I sighed as I put down the last essay. I knew that Justin was an excellent verbal communicator, but the essays I had just read were awful. Although they were mechanically perfect with all the capitals in place, pronouns in agreement, and clauses properly punctuated, the papers were completely lifeless. Most of them sounded like a bad paraphrase of an encyclopedia entry, or a sixth grader’s summary in a book report.

Justin’s mom had brought his papers to me because she felt that his writing didn’t measure up to his verbal communication skills, but she wasn’t sure what was missing. As a writing coach and evaluator, this is something I often see. Students become competent in lower-level writing skills such as mechanics, but fail to move beyond the basics to master quality content and writing. Instead, they churn out quantities of what I call perfectly parsed piffle—writing that takes up space and looks as if it addresses the topic, but fails to say anything of substance.

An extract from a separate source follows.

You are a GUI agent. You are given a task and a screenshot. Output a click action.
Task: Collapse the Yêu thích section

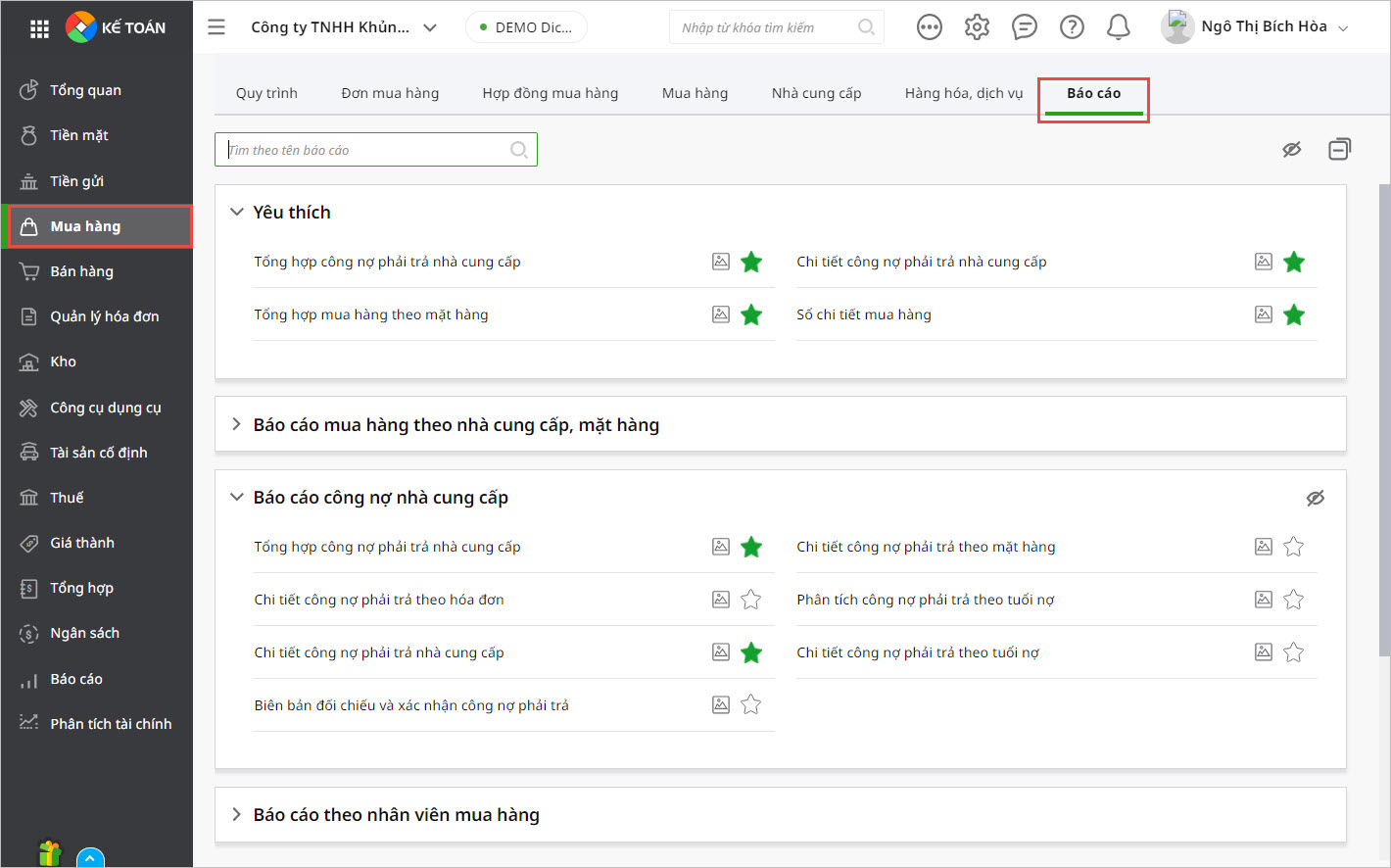click(x=236, y=212)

Perfectly parsed piffle can be the result of several things. It can happen because the student or the instructor doesn’t understand the difference between a report and an essay; it can be the result of a poorly conceived or poorly written writing assignment; it can happen when the student hasn’t received meaningful and instructive feedback on previous work; and occasionally, it’s simply the result of low expectations on the part of the instructor.

In order for a student to write well, he or she needs to know the qualities of good writing, the purpose of the paper (narrative, descriptive, persuasive, expository), and the standards of evaluation. In Justin’s case, I knew that he had a solid academic background with plenty of reading, and he was an articulate young man, so there wasn’t necessarily a problem with information he was receiving. After further discussion with Justin and his mom, it became clear that the problem stemmed largely from confusion about expectations, coupled with poorly constructed essay assignments and compounded by the difficulty of providing meaningful evaluations.

These problems were easily addressed, and once Justin and his mom had the same understanding and expectations of writing and evaluation, his writing assignments improved dramatically. To help them reach this point, I took them through several steps that you can follow if you’d like to avoid reading perfectly parsed piffle.

An Essay is More Than Just a Report

First, we went back to the basics and talked about the difference between writing a report and writing an essay. A report provides information about something, while an essay takes a position or makes a point on a specific topic. Essays require higher-level thinking, while reports are more elementary. As I often tell my students, a report tells “what,” but an essay tells “why.” Although the papers Justin had turned in were supposed to be essays, they were actually reports, because he hadn’t drawn any conclusions or taken a position on the assigned issue. It was apparent that we needed to study some model essays so that the differences would become apparent.

To find well-written essays to use as models, we turned to the Opinion pages of the local newspaper and read several of the syndicated columns. Most of these columns are written as position papers (another name for an essay), and you can often find two articles on the same topic that support opposing viewpoints. These can be excellent examples of the argumentative or persuasive essay.

As Justin and his mom read each of the model essays, I asked them to notice the tone, structure, and style of each essay, and to note how these elements contributed to the author’s position. At this point, they were both getting excited as they realized that essays were more than just pointless writing exercises. They had a purpose, and the way in which they were written was an important part of communicating that purpose.